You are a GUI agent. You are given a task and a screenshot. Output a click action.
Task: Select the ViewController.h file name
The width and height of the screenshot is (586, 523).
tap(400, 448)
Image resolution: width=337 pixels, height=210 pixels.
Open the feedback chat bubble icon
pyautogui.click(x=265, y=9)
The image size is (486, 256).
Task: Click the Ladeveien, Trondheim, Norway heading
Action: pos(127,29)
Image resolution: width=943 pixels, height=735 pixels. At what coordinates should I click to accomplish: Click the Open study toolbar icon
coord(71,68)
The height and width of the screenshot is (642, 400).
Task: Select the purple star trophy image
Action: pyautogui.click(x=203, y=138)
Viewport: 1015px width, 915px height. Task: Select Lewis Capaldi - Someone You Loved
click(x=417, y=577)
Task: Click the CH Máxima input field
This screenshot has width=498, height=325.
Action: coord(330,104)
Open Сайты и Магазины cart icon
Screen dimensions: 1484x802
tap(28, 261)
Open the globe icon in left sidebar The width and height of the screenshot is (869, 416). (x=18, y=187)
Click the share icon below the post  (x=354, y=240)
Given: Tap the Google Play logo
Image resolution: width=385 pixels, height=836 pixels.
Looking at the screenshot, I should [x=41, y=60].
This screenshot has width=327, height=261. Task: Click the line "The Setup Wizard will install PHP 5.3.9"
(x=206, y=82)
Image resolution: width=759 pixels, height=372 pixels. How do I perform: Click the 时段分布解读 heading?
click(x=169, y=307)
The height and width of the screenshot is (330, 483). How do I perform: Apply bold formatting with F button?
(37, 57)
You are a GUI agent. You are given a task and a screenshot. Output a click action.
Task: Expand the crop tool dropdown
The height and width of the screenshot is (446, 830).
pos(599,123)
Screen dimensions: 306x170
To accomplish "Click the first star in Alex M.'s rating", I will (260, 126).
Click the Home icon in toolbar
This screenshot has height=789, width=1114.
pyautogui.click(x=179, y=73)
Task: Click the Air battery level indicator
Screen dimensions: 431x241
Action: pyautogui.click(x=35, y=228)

########

● **About this exercise**
Begin at the line above that has "This screenshot has width=498, height=325." and stop after the line that has "Given: Tap the Google Play logo", copying each line exactly and adding nothing else.

● **Response below**
This screenshot has width=498, height=325.
Action: coord(330,104)
Open Сайты и Магазины cart icon
Screen dimensions: 1484x802
tap(28, 261)
Open the globe icon in left sidebar The width and height of the screenshot is (869, 416). (x=18, y=187)
Click the share icon below the post  (x=354, y=240)
Given: Tap the Google Play logo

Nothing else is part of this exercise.